マイル経験、 左回り、 長い直線、 好位からの競馬、 馬体重という今回重要な条件を高い水準で満たしています。
稍重馬場で多少走りづらそうな面を見せた点は注意材料ですが、 その状態でも圧勝しているため、 極端な道悪でなければ現時点では最上位評価です。
○候補 インカルナータ
阪神芝1800メートルを 478kg、逃げ、上がり33秒2で勝利。
距離短縮は課題ですが、 逃げながら高速上がりを記録した内容から マイルへの対応力は十分期待できます。

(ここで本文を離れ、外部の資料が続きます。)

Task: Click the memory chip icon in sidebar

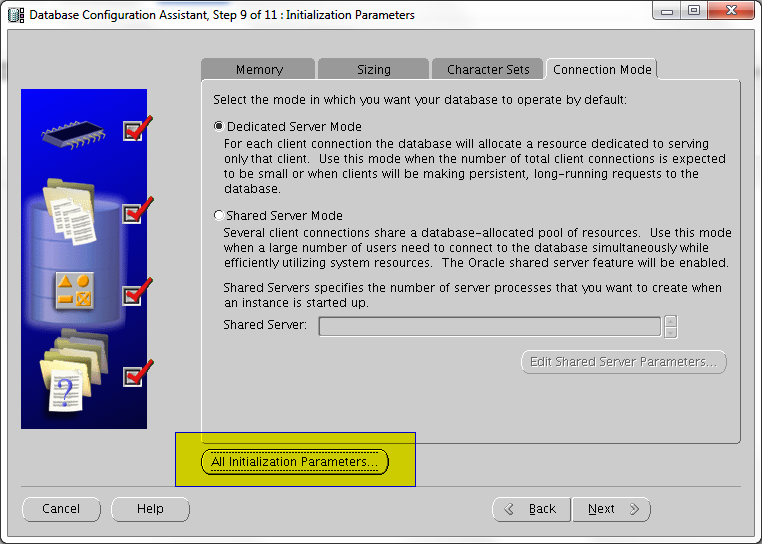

坂井瑠星騎手のレース後コメントでも 折り合いや気性面に大きな不安は確認できず、 前残りの展開になればレッチュベルク以上に有利になる可能性があります。
レッチュベルク > インカルナータ
第46回新潟2歳ステークスは、 現段階ではこの2頭を中心に見ます。
レッチュベルクは マイル適性・完成度・コース形態への対応力。
インカルナータは 先行力と高速上がりを両立できる能力。
枠順、最終追い切り、 そして当週の新潟芝が前有利か差し有利かによって、 最終的な1位評価が決まります。
※2026年8月16日時点の登録情報・公開競走成績等を基に作成しています。 枠順、騎手、馬体重、追い切り内容、馬場状態などは今後確定・変更される場合があります。 最新情報はJRA公式発表をご確認ください。